Work instructions:
Write the next part of the trip report below about hiking to Bailey Canyon Falls, picking up right after its final sentence.

Reading passage:

So that right off the bat kind of hinted to us that this excursion could very well be a waste of time. Even Julie was starting to entertain the thought of just aborting this hike. But I told her that since we were already here, we mind as well scout out the trail and see what it’s like anyways. After all, it didn’t seem to make sense to drive out all this way only to turn back immediately without seeing for ourselves what the excursion was like…
It was about 11:55am when both Julie and I went to pick up Tahia from Chinese school. Since that class was about 3 hours long on Saturday mornings, we knew that any hiking we would try to fit in today would have to be in the afternoon. We did this last week at Millard Falls and managed to get surprisingly great results (especially since they re-opened the trail to its base recently). And so we thought to follow up on last week’s success (and perhaps the storm that came by the next day after our Millard Falls hike), we thought we might go off-the-book so to speak, and give Bailey Canyon Falls a try.
I say “off-the-book” because none of our guidebooks talked about this place. And so this would truly be a local attraction that we might add to our waterfall collection. It seemed like things were in favor of us having a successful hike given that we still saw some snow on the very peaks of Baldy and some of the San Gabriels to the west, but at the same time, we were also concerned about the warming trend that was happening this weekend and going into the next week.
In fact, it was forecasted to be in the high 70s today but well into the 80s and even into the low 90s during the week. All of these above seasonal temperatures were of course lacking rain in the forecast as well. And so we were having doubts about whether El Nino would ever truly show up in the form of saturation rains in the Southland (as expected and hyped up in the media), especially since February had historically been Southern California’s wettest month. But so far, it had been dry for all of the first week and looked to be dry for the second week of the short month.

Record excerpts:

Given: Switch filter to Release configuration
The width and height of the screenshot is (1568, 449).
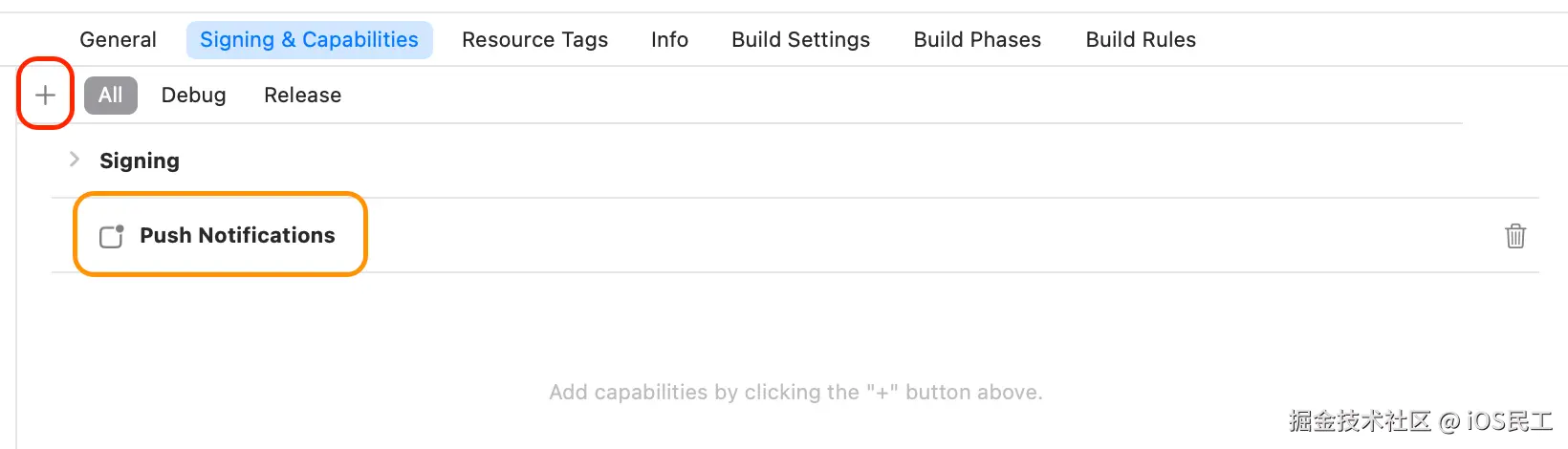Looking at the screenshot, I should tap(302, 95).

--

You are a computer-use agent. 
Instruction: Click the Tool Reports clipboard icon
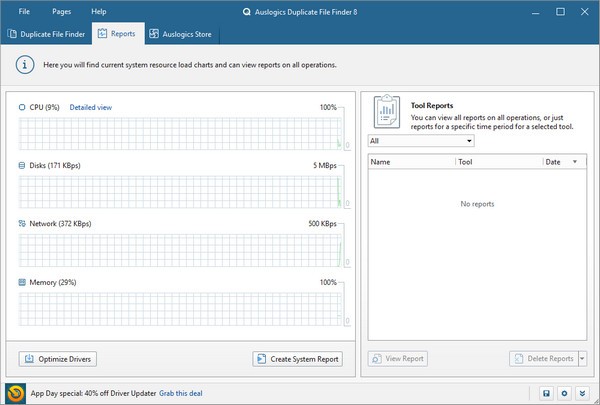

Exercise result:
I was telling Julie that this weekend could very well be the last weekend of waterfalling locally for the year (or at least for the Winter and Spring wet seasons). I was hoping that if Bailey Canyon Falls would be a success today, then we should give Rubio Canyon Falls a try tomorrow morning. I definitely wasn’t holding out hope of any recovery rains occurring for the rest of the Winter at the rate we were going.
So once we picked up Tahia, Julie had Tahia change out of her Chinese New Year outfit and into her athletic attire. And from there, we headed straight up to Sierra Madre for this Bailey Canyon hike.
The freeways were full of cars, but the pace on almost the entirety of the I-605 north was pretty fluid and brisque. However, the moment we got onto the I-210 west, that was when the traffic was sluggish. In any case, we’d mercifully get off the I-210 west at the Baldwin Ave exit, then follow Baldwin Ave north for a few miles through the town of Sierra Madre (which seemed to have a little bit of a small town charm in much the same way that Monrovia had its own little charming downtown area).
North of that downtown area, we then got into a residential area, where we then turned left onto Grand View Ave, and followed this road through more residential streets for several blocks (and two 4-way stop signs) before turning right onto Grove (which was the next street after the 4-way stop at Lima Rd).
Then, we followed Grove all the way into the Bailey Canyon Wilderness Park, which seemed to have some shady spots available. We gladly took those spots considering how unseasonably warm it was today. Then, we promptly got out of the car at around 12:35pm and took roughly 20 minutes or so to get ready.
As I was busy taking in this little city park with picnic tables, a toilet facility, and some signs talking about the area, Julie asked an elderly Asian couple who was returning from their hike about the waterfall. And to her dismay, they told her that there was no water.
So that right off the bat kind of hinted to us that this excursion could very well be a waste of time. Even Julie was starting to entertain the thought of just aborting this hike. But I told her that since we were already here, we mind as well scout out the trail and see what it’s like anyways. After all, it didn’t seem to make sense to drive out all this way only to turn back immediately without seeing for ourselves what the excursion was like.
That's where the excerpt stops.